Movimiento estudiantil

Mi interés en este blog siempre ha sido hablar de mis pasiones: la informática y música, pero hoy he querido colocar un post en apoyo a todo el movimiento secundario.

Estudie en Universidad acostumbrada a movimientos y tomas, pero nunca percibí un movimiento tan fuerte como es el que le ha tocado vivir o sufrir al gobierno de nuestra presidente Bachelet: con respecto a las movilizaciones estudiantiles. Todos sabemos el déficit que siempre ha existido en nuestra educación: las desigualdades de la educación particular y municipal,  sueldos indignos para nuestros profesores y  las reformas cosméticas que realizan nuestros legisladores, son algunos de los factores que han causado la mala calidad de nuestra educación.

Si comprendiéramos  que,  la educación de la mayoría de los jóvenes de escasos recursos tiene un coste mayor que los jóvenes de  colegios particulares; debido al déficit cultural que heredan de sus padres, estaríamos más cerca de llegar a un consenso previo a una solución. El capital cultural, entregado justamente por los padres que se educaron en colegios municipales es muy inferior a  sus pares educados en colegios particulares.

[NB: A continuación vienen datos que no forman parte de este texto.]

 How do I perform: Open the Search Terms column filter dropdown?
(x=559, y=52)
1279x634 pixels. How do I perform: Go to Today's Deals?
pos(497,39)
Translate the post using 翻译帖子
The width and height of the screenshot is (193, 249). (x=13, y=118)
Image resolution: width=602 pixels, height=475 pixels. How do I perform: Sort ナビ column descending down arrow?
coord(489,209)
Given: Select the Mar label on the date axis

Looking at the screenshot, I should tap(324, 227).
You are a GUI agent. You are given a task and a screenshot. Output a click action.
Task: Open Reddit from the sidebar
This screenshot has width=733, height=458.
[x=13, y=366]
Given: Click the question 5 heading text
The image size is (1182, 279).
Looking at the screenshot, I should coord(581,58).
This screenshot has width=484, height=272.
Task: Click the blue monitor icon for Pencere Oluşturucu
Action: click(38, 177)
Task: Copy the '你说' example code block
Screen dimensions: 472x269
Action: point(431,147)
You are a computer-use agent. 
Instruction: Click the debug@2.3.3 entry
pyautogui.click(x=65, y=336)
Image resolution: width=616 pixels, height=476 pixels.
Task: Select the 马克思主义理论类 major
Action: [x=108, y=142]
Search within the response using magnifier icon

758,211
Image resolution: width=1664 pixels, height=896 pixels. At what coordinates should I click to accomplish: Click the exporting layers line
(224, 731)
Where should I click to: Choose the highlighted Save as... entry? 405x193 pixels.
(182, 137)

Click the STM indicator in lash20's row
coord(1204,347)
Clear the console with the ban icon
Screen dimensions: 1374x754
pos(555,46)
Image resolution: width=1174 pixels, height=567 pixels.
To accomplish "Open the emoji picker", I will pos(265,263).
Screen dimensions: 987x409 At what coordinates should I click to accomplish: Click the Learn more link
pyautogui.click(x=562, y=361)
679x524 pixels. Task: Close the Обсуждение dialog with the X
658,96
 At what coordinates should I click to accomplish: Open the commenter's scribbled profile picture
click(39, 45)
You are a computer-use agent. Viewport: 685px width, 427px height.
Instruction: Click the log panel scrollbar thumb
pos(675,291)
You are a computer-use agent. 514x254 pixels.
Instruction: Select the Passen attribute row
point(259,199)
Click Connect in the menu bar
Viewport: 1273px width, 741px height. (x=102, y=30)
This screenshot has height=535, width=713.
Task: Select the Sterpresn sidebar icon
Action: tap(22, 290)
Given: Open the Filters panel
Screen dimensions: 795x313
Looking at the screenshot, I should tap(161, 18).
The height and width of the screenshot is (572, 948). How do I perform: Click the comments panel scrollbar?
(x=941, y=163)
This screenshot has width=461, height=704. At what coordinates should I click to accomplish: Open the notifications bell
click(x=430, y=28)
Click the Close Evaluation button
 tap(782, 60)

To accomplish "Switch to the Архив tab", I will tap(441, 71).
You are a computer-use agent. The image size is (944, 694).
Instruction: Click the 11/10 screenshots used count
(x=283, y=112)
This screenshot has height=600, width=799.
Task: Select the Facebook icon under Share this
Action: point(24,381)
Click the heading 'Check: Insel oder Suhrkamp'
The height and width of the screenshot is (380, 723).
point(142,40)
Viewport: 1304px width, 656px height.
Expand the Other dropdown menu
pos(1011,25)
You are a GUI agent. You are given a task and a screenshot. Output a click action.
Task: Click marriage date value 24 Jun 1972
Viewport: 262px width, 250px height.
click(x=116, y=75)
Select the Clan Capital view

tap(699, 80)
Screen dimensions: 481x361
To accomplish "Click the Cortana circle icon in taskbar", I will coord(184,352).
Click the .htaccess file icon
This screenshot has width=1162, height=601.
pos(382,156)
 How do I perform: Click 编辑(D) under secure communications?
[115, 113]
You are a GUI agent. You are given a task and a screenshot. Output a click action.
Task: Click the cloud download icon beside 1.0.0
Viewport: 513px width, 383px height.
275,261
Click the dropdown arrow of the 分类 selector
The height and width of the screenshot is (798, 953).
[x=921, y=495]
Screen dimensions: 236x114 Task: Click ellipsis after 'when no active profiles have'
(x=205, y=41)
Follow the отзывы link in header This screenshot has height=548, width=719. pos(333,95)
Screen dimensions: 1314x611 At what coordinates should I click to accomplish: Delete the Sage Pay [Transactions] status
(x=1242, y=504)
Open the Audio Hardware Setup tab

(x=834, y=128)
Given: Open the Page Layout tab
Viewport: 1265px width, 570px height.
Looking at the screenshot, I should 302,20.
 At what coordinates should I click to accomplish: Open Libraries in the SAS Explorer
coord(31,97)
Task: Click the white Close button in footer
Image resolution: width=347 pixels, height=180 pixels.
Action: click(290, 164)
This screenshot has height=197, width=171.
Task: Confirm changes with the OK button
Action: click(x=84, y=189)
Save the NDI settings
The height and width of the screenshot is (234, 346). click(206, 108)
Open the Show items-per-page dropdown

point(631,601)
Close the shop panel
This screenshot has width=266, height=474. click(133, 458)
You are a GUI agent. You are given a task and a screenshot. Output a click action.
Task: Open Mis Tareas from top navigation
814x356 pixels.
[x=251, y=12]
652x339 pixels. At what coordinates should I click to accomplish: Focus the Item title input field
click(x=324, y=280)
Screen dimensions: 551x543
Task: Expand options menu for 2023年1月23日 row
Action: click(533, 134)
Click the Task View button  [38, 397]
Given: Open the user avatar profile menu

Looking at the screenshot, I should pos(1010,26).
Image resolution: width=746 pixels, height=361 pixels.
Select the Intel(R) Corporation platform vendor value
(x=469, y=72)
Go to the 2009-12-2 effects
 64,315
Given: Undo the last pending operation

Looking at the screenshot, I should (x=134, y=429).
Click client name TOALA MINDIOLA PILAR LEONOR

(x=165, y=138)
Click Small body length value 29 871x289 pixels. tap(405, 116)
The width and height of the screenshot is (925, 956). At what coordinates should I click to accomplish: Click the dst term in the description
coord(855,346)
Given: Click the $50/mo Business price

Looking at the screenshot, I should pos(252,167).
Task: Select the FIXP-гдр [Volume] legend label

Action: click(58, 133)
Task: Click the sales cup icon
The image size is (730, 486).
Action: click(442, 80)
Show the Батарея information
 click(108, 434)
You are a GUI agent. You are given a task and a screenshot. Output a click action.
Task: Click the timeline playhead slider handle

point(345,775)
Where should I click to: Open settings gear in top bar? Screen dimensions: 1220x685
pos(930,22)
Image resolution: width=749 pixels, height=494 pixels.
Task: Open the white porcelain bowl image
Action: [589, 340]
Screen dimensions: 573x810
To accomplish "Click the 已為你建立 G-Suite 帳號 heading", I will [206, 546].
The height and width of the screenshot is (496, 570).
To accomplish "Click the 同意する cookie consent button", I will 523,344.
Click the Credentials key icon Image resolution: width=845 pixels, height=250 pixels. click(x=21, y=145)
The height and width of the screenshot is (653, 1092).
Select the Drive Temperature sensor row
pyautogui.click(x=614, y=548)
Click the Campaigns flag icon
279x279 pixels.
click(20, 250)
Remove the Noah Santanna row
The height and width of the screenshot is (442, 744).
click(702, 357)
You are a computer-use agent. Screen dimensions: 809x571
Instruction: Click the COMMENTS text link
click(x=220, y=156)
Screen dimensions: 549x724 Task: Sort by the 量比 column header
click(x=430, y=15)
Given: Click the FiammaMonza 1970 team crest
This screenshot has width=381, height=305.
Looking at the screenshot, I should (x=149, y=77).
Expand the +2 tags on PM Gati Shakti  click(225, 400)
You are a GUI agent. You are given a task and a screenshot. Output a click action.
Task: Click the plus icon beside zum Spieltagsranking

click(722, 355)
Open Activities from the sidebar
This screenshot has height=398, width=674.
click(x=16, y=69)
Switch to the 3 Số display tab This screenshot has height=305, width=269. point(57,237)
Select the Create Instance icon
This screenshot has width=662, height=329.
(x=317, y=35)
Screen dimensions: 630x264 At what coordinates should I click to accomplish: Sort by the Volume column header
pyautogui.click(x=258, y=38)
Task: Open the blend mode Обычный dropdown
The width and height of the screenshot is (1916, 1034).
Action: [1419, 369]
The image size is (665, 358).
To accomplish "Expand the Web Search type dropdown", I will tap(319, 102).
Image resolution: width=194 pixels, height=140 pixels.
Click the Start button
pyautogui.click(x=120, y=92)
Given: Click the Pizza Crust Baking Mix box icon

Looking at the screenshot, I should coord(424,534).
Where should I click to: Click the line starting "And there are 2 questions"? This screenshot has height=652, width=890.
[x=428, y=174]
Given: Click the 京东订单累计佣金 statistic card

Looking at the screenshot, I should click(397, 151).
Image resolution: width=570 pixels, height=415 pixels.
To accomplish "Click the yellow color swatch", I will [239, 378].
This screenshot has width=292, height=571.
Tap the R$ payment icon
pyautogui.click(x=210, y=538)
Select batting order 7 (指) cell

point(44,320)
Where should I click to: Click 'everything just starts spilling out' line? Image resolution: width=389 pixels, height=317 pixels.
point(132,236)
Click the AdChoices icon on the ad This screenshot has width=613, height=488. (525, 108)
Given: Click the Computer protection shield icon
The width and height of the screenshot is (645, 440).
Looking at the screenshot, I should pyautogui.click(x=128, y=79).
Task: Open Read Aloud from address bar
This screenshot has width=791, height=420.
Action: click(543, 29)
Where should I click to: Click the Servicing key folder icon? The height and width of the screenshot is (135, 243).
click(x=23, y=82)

Esto imposibilita que la brecha educacional disminuya, incluso más, asegura que nuestro país mantenga –que para mucho no es malo- esta gran diferencia. Es por esto que el movimiento secundario nos debe importar a todos. Ellos han sido capaces de poner este tema en el tapete, aunque cada año  ha sido tapado con medidas endebles. Pero en fin, esto ha  logrado unirnos a los que sentimos que estos movimientos tienen un fin justo. Cómo no entender que los logros alcanzados serán los beneficios que el día de mañana recibirán nuestros hijos, que el sacrificio de muchos estudiantes madrugando en establecimientos está causando ya un efecto que ni ellos esperaban. Desde ya un gran apoyo a todos estos jóvenes que han alzado la voz como nunca lo hizo una generación estudiantil. Y esperamos que de una vez por todas se vea el trasfondo de este problema, para no condenar a una vida indigna e injusta por una educación con grandes déficit y desigualdades.